## What is required
Copy exactly the run of lines that begins at the line with "Questions [tab] (54, 978)" and ends at the final line of the entries.
------------------------------
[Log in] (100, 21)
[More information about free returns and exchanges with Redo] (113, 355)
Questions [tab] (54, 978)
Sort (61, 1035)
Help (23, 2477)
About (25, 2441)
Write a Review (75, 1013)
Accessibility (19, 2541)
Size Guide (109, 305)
------------------------------
## Written response
Questions [tab] (54, 978)
Sort (61, 1035)
Help (23, 2477)
About (25, 2441)
Write a Review (75, 1013)
Accessibility (19, 2541)
Size Guide (109, 305)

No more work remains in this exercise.